Tarea planteada:
Responde con datos de la crónica sobre Malacca:
(a) ¿En qué país está Luang Prabang?
(b) ¿Por dónde le encanta pasear a quien escribe al atardecer?
(c) ¿Qué barrio le gusta recorrer de mañanita?

Fragmento proporcionado:
_ _ _ _ _
La crónica cósmica. Entre las pocas ciudades en que me siento bien

ENCUENTROS EN LA CUARTA FASE. Malacca, Malasia – Como ya sabréis los sufridos lectores habituales de estas crónicas, prefiero residir si es posible en lugares en los que primen la naturaleza, los animales y el color verde. Entre las pocas ciudades en que me siento bien y de vez en cuando me gusta pasar algunas semanas se hallan, por ejemplo, Varanasi, en la India; Luang Prabang, en Laos; Chefchauen, en Marruecos; y Malacca, aquí en Malasia, ciudad que ya he visitado en varias ocasiones.

Evitando los barrios modernos, me encanta pasear al atardecer por el malecón peatonal que acompaña al curso del río Melaka. Y de mañanita, cuando todavía no aprieta el calor y sus desérticas callejuelas me pertenecen en exclusiva, me gusta recorrer el histórico Barrio Chino donde la delicada y fantasiosa arquitectura de cada edificio merece una atención especial.
_ _ _ _ _
Material proporcionado:
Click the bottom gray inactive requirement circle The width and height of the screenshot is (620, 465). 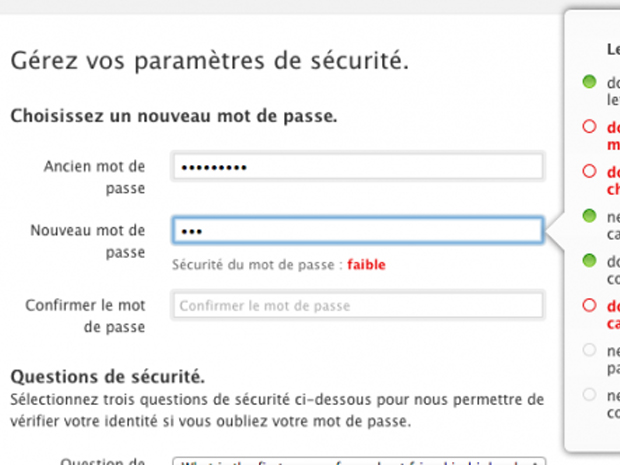point(589,395)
_ _ _ _ _
Resultado:
(a) En Laos.
(b) Por el malecón peatonal que acompaña al curso del río Melaka.
(c) El histórico Barrio Chino.